Produce a word-for-word copy of the lines from the one that contains "Click the BALANCE column header" to the final line of the data below, with all pictures dropped.

##### The data #####

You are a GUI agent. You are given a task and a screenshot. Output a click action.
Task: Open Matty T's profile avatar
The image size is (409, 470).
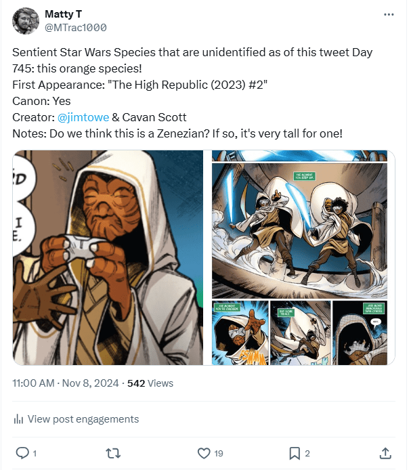(25, 21)
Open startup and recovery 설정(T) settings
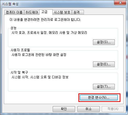The width and height of the screenshot is (128, 115). tap(104, 87)

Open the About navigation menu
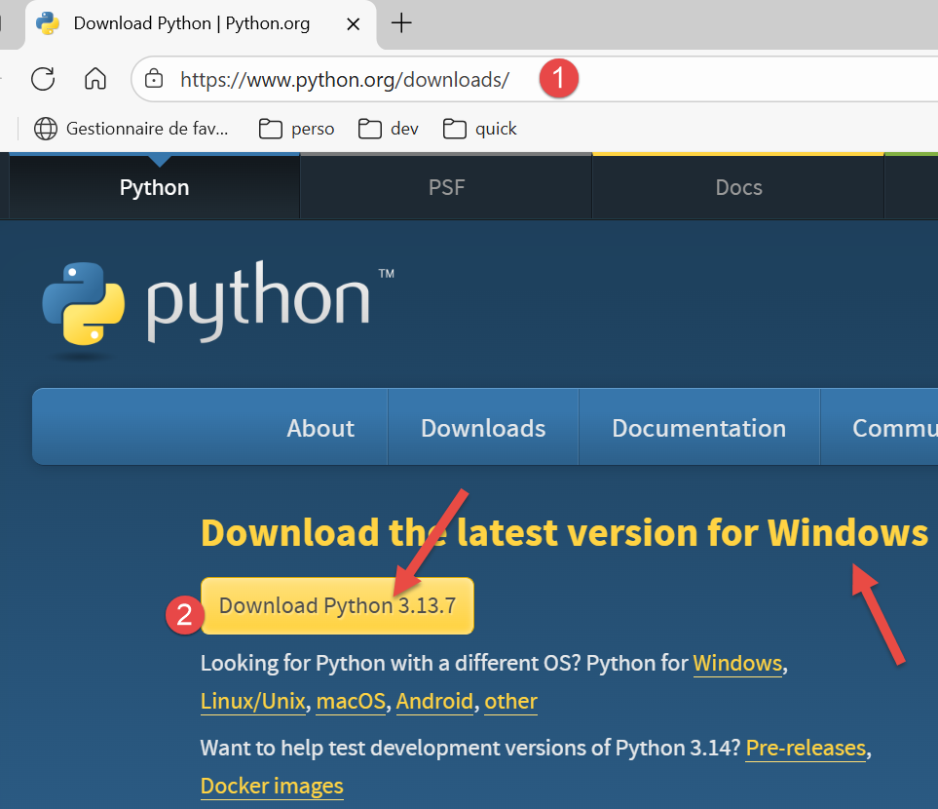tap(320, 428)
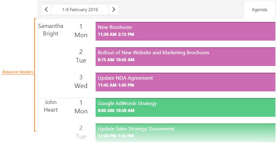Viewport: 276px width, 146px height.
Task: Select Update Sales Strategy Documents appointment
Action: pyautogui.click(x=185, y=132)
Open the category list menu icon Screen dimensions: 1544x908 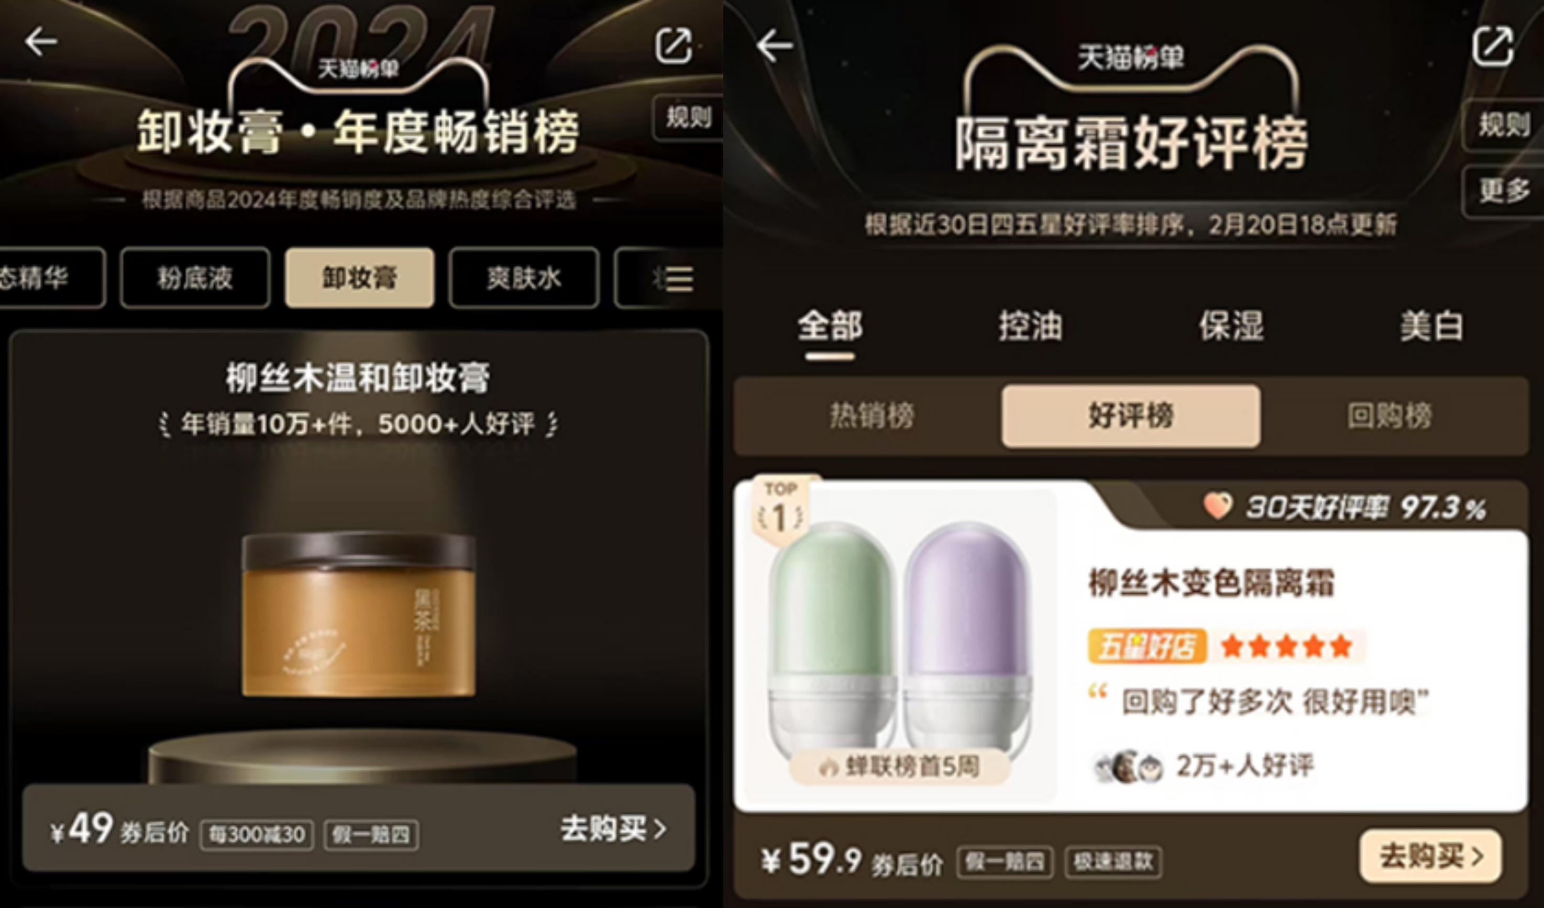point(679,279)
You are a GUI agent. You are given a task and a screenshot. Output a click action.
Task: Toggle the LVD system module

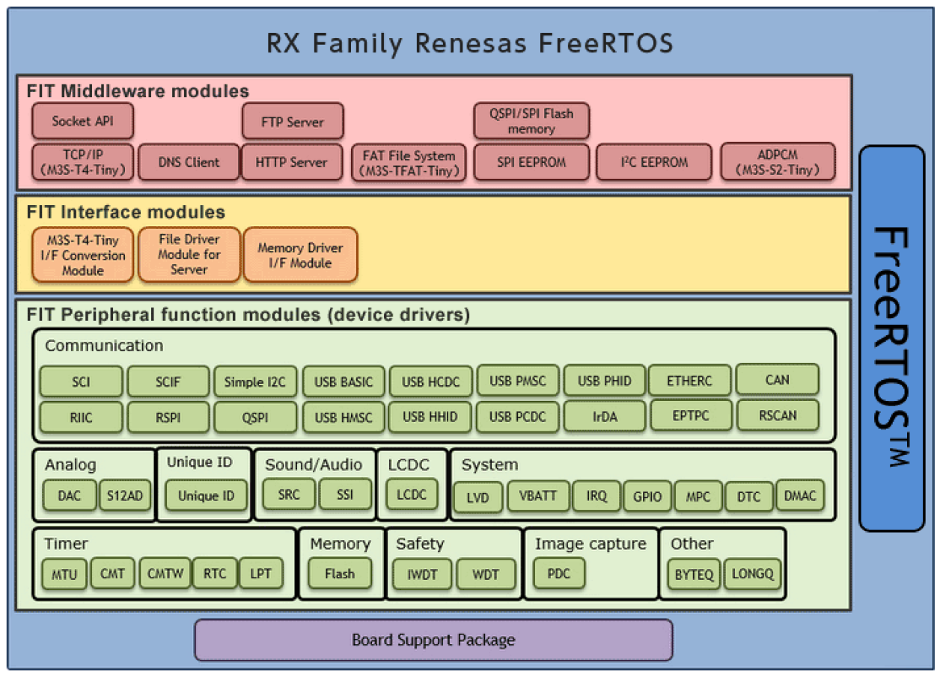477,497
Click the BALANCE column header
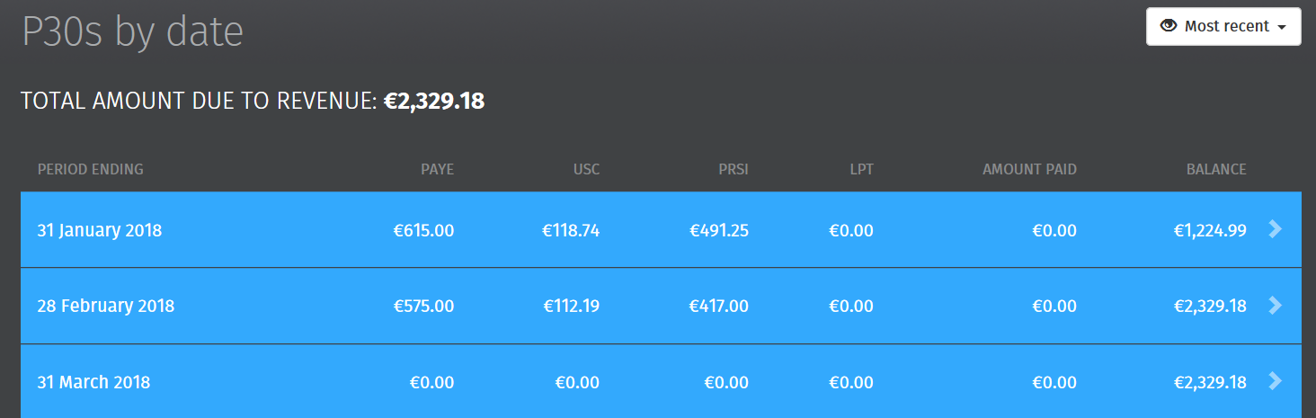The height and width of the screenshot is (418, 1316). pos(1216,169)
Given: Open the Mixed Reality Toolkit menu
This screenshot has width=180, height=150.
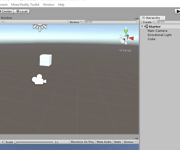Looking at the screenshot, I should pyautogui.click(x=25, y=5).
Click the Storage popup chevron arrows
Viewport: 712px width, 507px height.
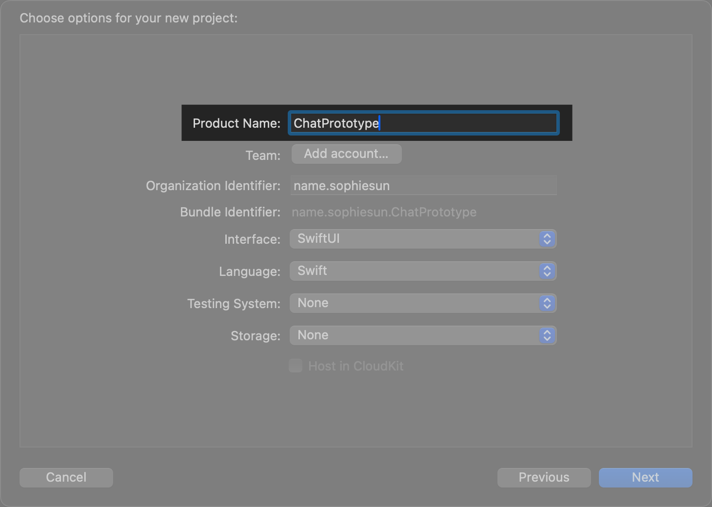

#####

**Answer to this exercise:**
Click the BALANCE column header
The height and width of the screenshot is (418, 1316). pos(1216,169)
Given: Open the Mixed Reality Toolkit menu
This screenshot has width=180, height=150.
Looking at the screenshot, I should pyautogui.click(x=25, y=5).
Click the Storage popup chevron arrows
Viewport: 712px width, 507px height.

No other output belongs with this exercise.